Repeat the listing exactly. The images do not belong in the copy.
─── DATA PROVIDED ───
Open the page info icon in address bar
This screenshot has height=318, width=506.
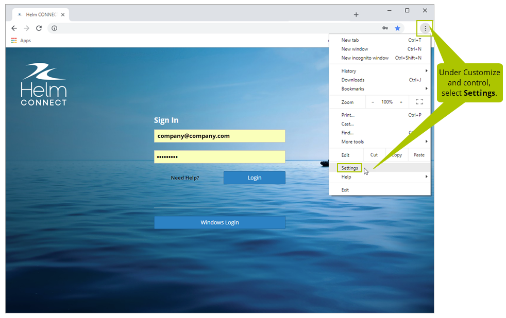click(54, 28)
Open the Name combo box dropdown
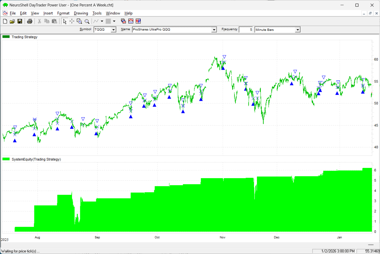 pyautogui.click(x=214, y=30)
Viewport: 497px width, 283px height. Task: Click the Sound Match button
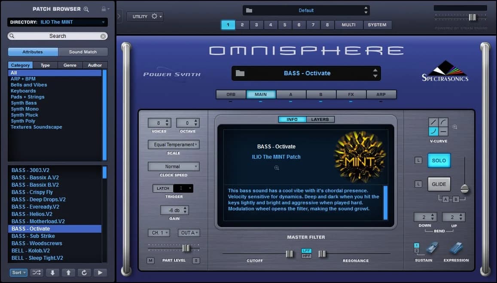(x=83, y=52)
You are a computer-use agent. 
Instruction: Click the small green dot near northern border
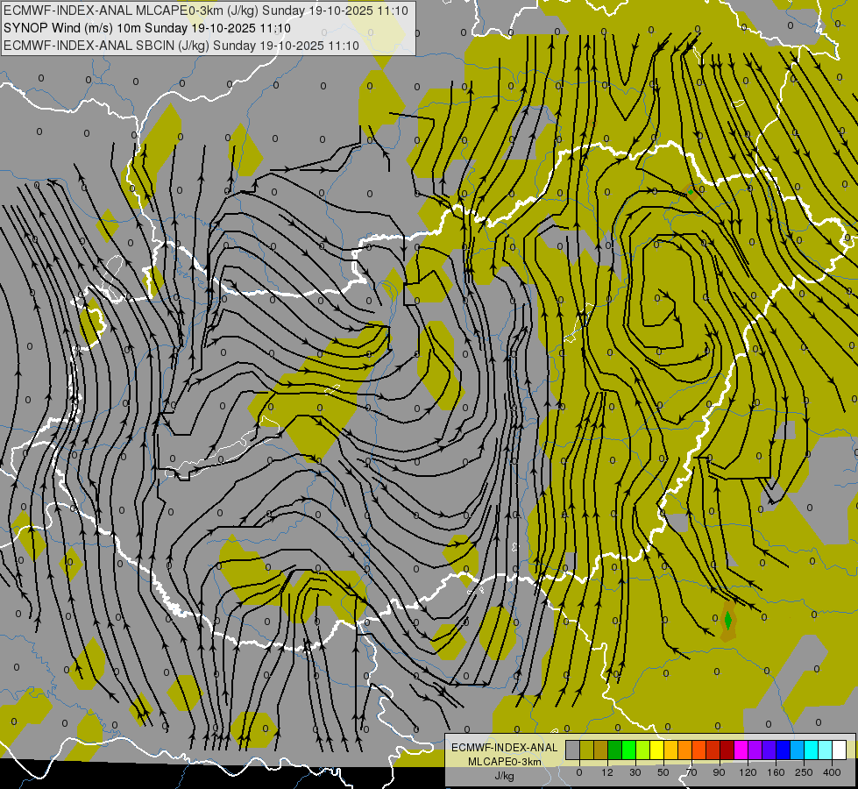tap(691, 192)
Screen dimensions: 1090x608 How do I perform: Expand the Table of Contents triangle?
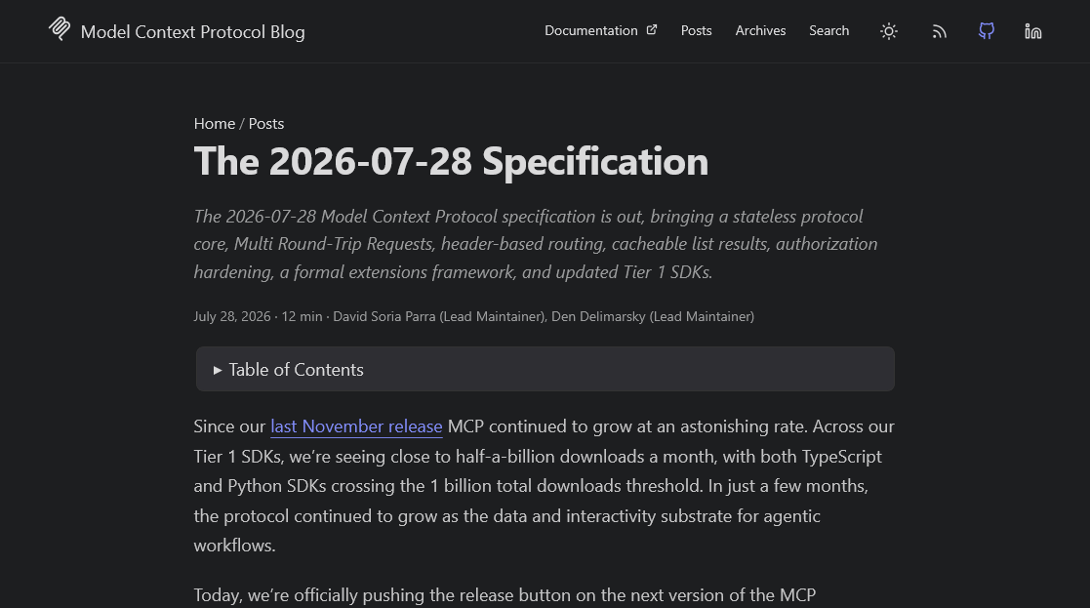tap(218, 370)
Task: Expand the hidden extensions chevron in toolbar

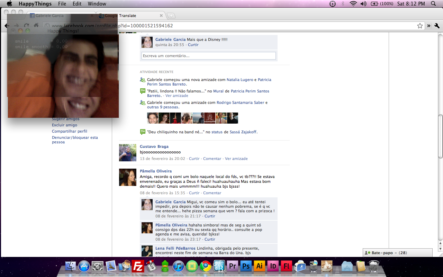Action: (429, 26)
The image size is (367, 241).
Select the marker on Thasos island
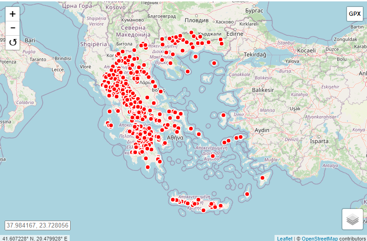click(196, 57)
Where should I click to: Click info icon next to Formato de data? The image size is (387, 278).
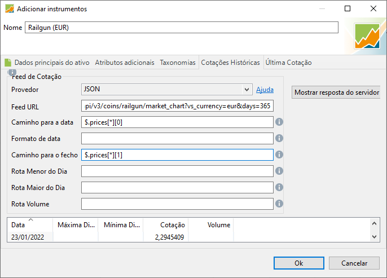coord(279,138)
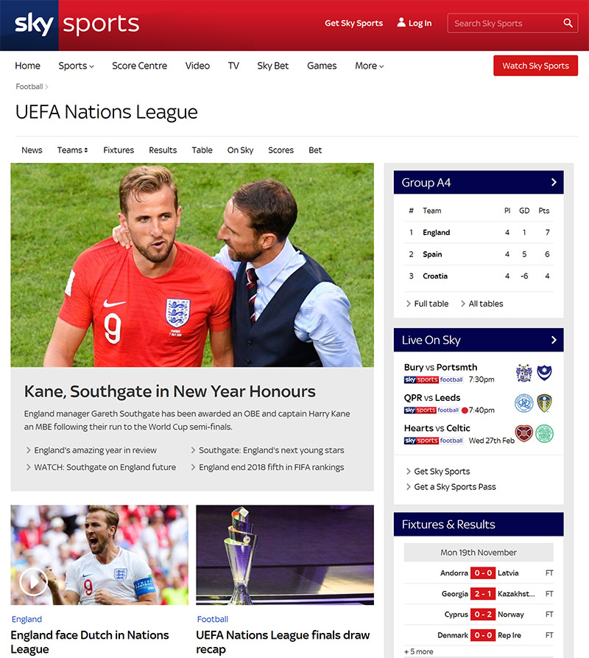Click the Portsmouth club crest
Viewport: 589px width, 658px height.
[x=544, y=373]
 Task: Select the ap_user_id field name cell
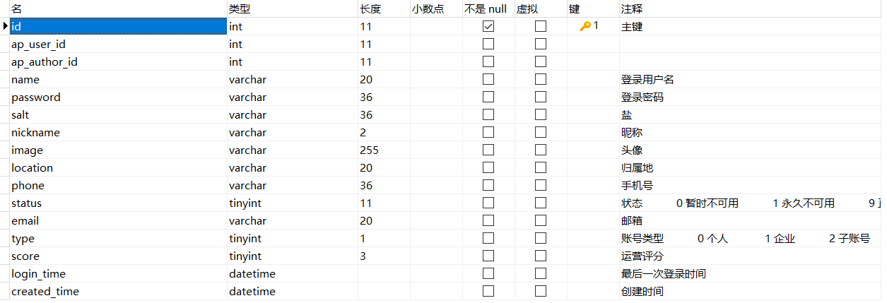click(38, 44)

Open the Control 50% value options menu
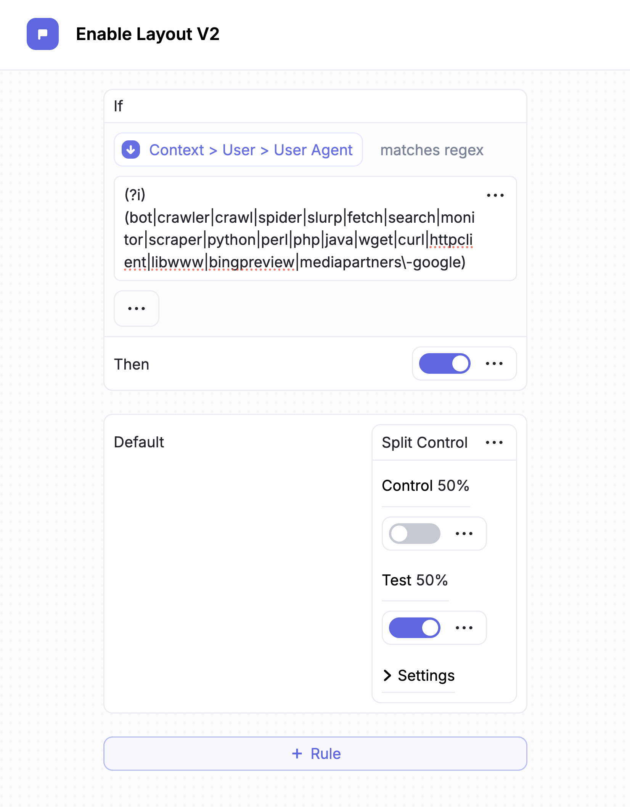point(464,534)
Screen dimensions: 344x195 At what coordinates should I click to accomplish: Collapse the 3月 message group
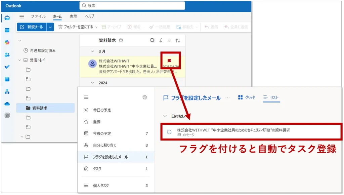pos(93,51)
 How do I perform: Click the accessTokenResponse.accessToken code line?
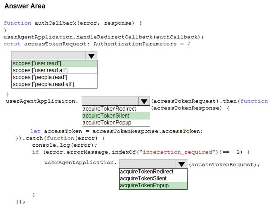(x=117, y=131)
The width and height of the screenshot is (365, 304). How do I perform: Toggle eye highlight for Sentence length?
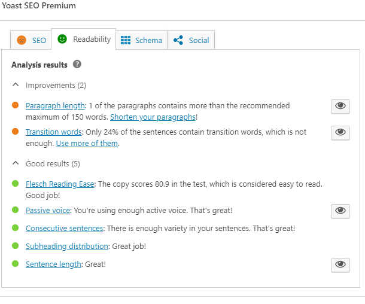click(x=340, y=265)
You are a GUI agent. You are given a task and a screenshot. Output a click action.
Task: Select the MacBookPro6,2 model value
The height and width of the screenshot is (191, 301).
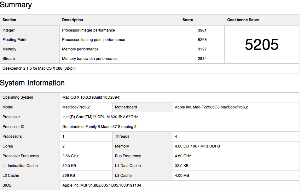[x=76, y=107]
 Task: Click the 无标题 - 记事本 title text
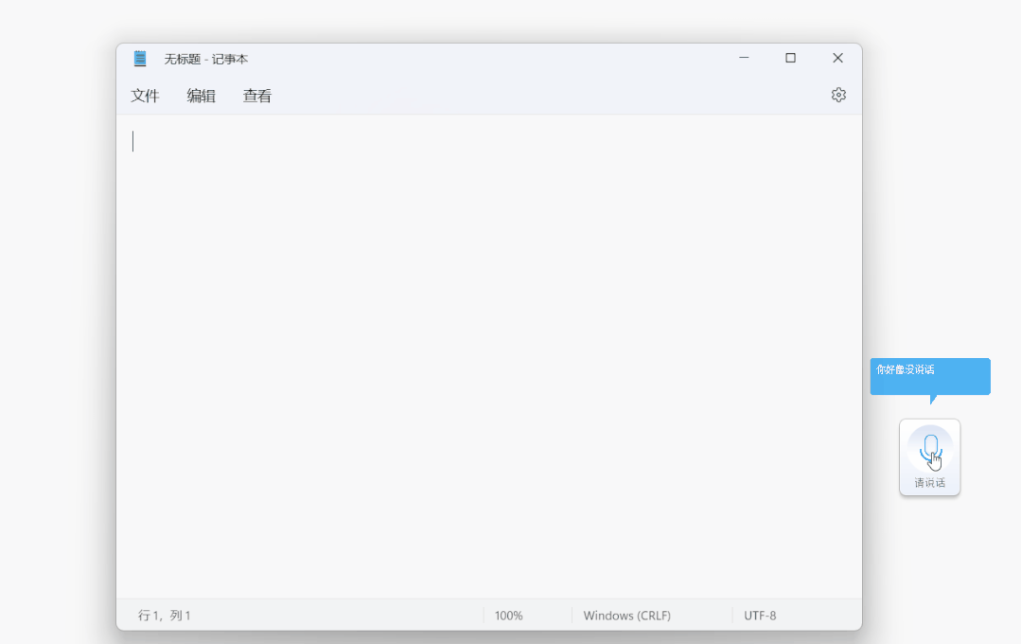coord(205,60)
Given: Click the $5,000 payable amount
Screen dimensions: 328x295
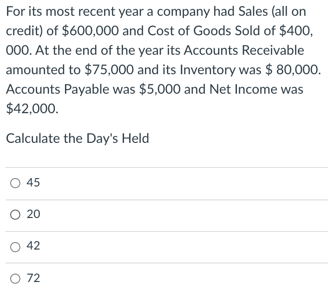Looking at the screenshot, I should (x=160, y=89).
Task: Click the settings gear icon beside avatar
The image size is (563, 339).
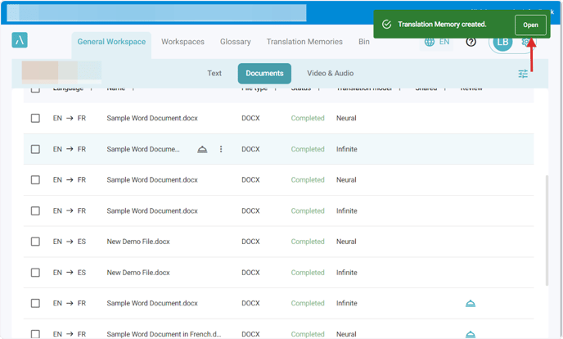Action: coord(525,42)
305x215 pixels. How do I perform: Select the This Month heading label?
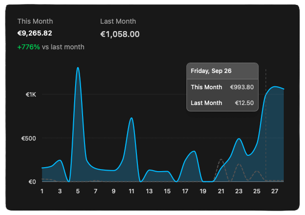tap(35, 21)
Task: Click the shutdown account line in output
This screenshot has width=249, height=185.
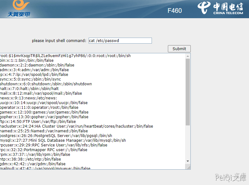Action: pos(46,84)
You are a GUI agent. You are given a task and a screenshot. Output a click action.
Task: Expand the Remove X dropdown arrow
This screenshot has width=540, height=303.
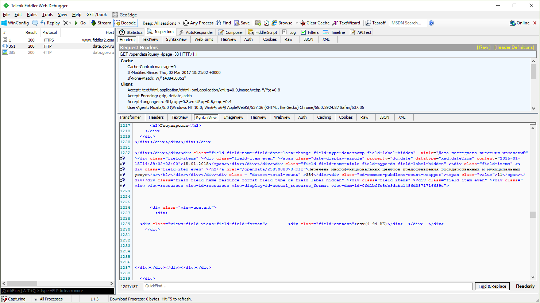click(70, 23)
───
### YOUR RESPONSE
Open the page info icon in address bar
This screenshot has height=318, width=506.
click(54, 28)
Open the Name combo box dropdown
 pyautogui.click(x=214, y=30)
Viewport: 497px width, 283px height. Task: Click the Sound Match button
(x=83, y=52)
You are a computer-use agent. 
Instruction: Click the small green dot near northern border
tap(691, 192)
Screen dimensions: 1090x608 How do I perform: Expand the Table of Contents triangle?
tap(218, 370)
Task: Expand the hidden extensions chevron in toolbar

Action: (429, 26)
The image size is (367, 241).
Select the marker on Thasos island
click(196, 57)
Where should I click to: Click info icon next to Formato de data? The image size is (387, 278).
coord(279,138)
Click the Portsmouth club crest
Viewport: 589px width, 658px height.
[x=544, y=373]
 Task: Select the ap_user_id field name cell
click(38, 44)

Open the Control 50% value options menu
point(464,534)
Screen dimensions: 344x195 At what coordinates should I click to accomplish: Collapse the 3月 message group
pos(93,51)
 How do I perform: Click the accessTokenResponse.accessToken code line?
(x=117, y=131)
The width and height of the screenshot is (365, 304). How do I perform: Toggle eye highlight for Sentence length?
click(x=340, y=265)
You are a GUI agent. You are given a task and a screenshot. Output a click action.
Task: Select the MacBookPro6,2 model value
The height and width of the screenshot is (191, 301).
[x=76, y=107]
 Task: Click the 无标题 - 记事本 title text
coord(205,60)
Given: Click the $5,000 payable amount
Screen dimensions: 328x295
Looking at the screenshot, I should (x=160, y=89).
Task: Click the settings gear icon beside avatar
The image size is (563, 339).
Action: coord(525,42)
305x215 pixels. How do I perform: Select the This Month heading label?
tap(35, 21)
Task: Click the shutdown account line in output
This screenshot has width=249, height=185.
Action: pos(46,84)
You are a GUI agent. You are given a task and a screenshot. Output a click action.
Task: Expand the Remove X dropdown arrow
This screenshot has width=540, height=303.
click(70, 23)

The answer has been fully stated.